In 1952, Vittorio's young son, Deen De Bortoli joined the family business. Deen was a visionary whose involvement in the business over the course of 50 years positioned De Bortoli as a major force in the Australian wine industry.
The third generation of the dynasty, Darren, Leanne, Kevin and Victor are the current custodians of De Bortoli Wines and have continued to evolve the business. In 1987 the company purchased its Yarra Valley estate which is managed by Leanne and her winemaker husband Steve Webber.
One of Australia's most beautiful and historic family owned wineries, Tabhilk, has remained in the custody of the Purbrick family for five generations since its purchase in 1925 by Reginald Purbrick. Reginald, or Reg, intended to uproot the vines and separate the property into dairy farms. Fortuitously, Reg’s son, Eric, had other ambitions. He took over the property in 1931 and over the course of the following 60 years, built Tahbilk into one of Australia’s most respected wineries, never losing sight of its heritage.
Between 1955 and 1979 Eric’s son John managed the farming at Tahbilk then left to built the marketing arm of Tahbilk Wines in Sydney.

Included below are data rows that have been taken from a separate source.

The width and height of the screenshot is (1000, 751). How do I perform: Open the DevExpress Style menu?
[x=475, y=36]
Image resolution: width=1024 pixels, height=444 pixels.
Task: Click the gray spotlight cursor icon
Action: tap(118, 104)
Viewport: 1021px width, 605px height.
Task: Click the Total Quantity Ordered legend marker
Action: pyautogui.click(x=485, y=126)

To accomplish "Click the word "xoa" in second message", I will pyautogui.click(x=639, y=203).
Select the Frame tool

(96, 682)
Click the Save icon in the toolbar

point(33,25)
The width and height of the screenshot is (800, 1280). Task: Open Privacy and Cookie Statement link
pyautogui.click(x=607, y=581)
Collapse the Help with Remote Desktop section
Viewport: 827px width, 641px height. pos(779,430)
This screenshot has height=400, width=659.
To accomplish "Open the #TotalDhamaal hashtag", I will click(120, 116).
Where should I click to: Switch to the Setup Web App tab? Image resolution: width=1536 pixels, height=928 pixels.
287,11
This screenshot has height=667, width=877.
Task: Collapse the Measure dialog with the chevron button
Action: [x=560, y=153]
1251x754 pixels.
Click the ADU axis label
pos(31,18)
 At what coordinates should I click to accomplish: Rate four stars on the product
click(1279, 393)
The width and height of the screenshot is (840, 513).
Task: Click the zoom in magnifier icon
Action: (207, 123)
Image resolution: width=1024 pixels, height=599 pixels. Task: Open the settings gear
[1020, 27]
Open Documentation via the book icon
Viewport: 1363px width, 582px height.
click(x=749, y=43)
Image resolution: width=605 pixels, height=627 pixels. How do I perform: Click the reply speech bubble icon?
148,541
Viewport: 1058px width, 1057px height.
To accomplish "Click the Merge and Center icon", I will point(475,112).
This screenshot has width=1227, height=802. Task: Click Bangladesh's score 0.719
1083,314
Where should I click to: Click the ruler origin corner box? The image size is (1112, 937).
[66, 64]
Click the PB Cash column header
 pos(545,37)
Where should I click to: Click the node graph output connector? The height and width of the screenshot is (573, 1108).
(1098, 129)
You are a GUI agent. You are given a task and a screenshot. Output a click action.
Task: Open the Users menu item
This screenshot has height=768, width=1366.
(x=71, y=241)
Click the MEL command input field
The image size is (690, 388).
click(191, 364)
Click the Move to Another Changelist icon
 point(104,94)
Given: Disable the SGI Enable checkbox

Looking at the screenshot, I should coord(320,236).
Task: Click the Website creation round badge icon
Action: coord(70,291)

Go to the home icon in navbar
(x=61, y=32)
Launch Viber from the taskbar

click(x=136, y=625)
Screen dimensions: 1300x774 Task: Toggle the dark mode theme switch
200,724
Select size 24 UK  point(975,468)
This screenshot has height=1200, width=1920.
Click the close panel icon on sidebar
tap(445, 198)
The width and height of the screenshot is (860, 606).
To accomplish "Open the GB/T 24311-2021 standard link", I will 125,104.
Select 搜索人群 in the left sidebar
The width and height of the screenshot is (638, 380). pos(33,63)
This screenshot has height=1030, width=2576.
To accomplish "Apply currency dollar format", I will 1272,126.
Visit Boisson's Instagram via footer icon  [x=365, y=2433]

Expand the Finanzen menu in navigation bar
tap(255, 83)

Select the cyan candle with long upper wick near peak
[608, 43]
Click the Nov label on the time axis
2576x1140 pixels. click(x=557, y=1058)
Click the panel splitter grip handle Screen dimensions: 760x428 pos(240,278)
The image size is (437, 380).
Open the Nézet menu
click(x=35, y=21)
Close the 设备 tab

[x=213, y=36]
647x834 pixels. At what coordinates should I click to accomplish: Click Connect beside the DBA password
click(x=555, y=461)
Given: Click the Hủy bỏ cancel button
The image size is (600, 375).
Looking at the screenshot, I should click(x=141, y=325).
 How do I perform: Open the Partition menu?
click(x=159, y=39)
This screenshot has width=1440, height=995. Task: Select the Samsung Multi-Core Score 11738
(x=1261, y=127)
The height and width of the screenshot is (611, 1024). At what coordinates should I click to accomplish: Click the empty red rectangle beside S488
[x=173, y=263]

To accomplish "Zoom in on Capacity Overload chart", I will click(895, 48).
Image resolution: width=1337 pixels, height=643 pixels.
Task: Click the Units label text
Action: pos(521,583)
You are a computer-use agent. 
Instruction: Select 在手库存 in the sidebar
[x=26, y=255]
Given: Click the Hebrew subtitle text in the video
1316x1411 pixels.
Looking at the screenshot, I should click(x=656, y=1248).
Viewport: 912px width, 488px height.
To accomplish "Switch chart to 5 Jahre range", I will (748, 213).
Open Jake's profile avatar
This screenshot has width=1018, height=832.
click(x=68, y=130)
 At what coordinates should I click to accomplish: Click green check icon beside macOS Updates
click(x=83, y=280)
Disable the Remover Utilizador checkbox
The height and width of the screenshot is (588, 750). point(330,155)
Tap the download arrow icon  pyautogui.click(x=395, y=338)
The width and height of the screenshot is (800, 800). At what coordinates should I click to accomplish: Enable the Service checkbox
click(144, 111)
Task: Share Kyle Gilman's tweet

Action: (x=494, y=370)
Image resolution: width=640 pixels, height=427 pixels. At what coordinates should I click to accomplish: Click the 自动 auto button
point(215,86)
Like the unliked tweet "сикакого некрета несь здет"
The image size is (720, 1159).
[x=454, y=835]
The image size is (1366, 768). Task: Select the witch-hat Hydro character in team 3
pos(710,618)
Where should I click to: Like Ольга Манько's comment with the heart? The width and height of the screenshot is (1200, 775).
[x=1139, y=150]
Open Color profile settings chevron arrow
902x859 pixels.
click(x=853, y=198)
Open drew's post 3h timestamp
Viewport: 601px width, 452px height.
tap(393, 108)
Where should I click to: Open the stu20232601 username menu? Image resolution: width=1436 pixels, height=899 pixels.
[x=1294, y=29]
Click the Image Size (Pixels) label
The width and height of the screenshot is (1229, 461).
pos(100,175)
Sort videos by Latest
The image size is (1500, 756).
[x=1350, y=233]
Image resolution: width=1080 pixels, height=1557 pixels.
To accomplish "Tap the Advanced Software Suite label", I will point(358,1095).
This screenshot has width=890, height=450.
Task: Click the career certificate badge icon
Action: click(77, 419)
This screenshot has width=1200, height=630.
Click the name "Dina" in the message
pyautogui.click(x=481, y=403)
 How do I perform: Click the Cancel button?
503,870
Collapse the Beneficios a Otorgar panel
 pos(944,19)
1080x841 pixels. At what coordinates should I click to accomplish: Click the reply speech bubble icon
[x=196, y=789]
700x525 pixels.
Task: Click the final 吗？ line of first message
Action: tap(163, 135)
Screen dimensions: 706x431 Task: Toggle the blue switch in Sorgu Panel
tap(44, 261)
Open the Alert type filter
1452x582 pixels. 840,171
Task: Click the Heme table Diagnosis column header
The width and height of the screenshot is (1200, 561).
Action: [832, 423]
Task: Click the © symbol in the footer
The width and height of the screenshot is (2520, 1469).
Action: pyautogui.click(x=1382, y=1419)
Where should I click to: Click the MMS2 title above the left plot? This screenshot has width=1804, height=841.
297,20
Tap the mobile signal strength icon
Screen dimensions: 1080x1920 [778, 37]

He eventually returned to Tahbilk to oversee the business as Chairman of the Board, while his son Alister introduced modern techniques to old wine-making traditions.
Alister’s daughter Hayley will guide the winery into the 21 st century, ensuring that the winery exists now, and in future, in sustainable balance with its environment.
Brown Brothers was founded in 1889 by John Francis Brown who, at the age of 18, established a vineyard on the existing site at Milawa in north-east Victoria.
In 1933, John Francis was joined by his son, John Charles Brown who grew the business to further establish Brown Brothers as a modern and innovative winemaking business introducing previously unheard of grape varieties to Australian consumers. 1958 John Graham Brown joined his father at the winery – the third generation of family winemakers at Milawa. Over the next few decades Brown Brothers expanded considerably under the leadership of John Graham, overcoming various obstacles to achieve greater and greater success. In 1994 John Charles celebrated his 60th vintage and his grandson, John Andrew joined his father and grandfather in the business, and not long after, his sister Cynthia. In 2001 Ross Brown, John Graham’s brother, was appointed CEO and continued the work of his family until his retirement in 2011.
To this day, the Brown family is instrumental in the management and direction of the Brown Brothers brand and the same qualities of innovation and experimentation have been passed down from generation to generation. As they put it “Over the years we’ve seen many changes in the Australian Wine industry, yet the cornerstones of Brown Brothers remain constant. We’re still a family business; still hand-crafting wines.”